[Exercise material Boundary: Start]
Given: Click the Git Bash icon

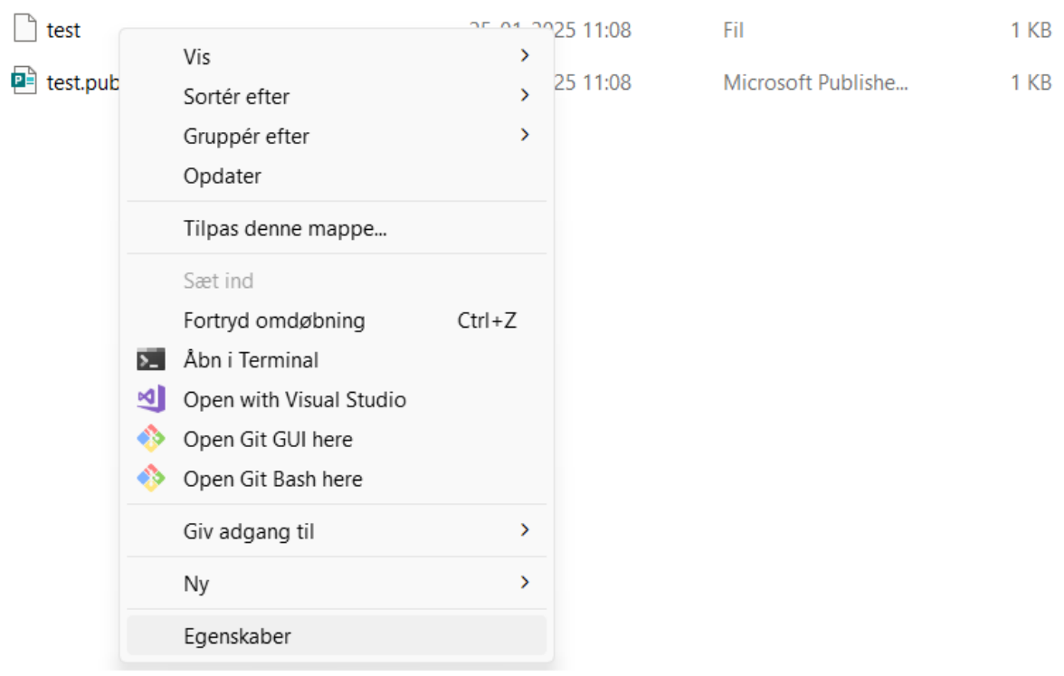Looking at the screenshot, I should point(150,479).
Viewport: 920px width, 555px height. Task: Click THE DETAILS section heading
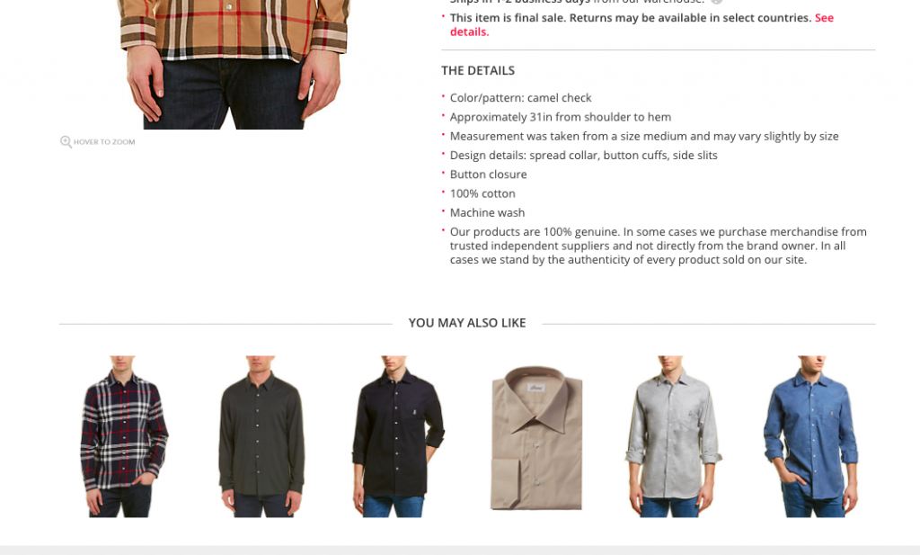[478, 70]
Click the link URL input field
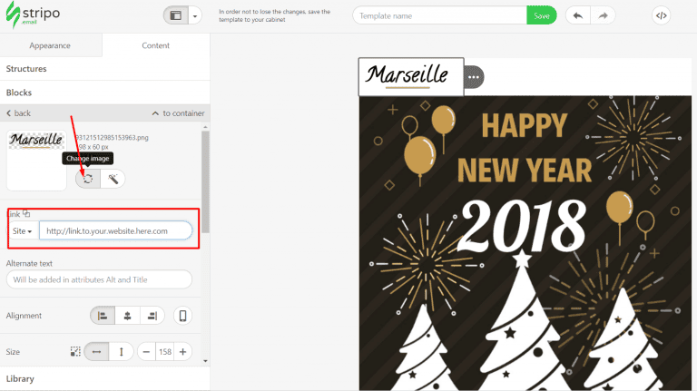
[Exercise material Boundary: End]
» Directions for this task: Write out the records once more, word for word, though without the pictures they contain.

» Result:
Given: Click the Git Bash icon

Looking at the screenshot, I should point(150,479).
Viewport: 920px width, 555px height. Task: Click THE DETAILS section heading
[478, 70]
Click the link URL input field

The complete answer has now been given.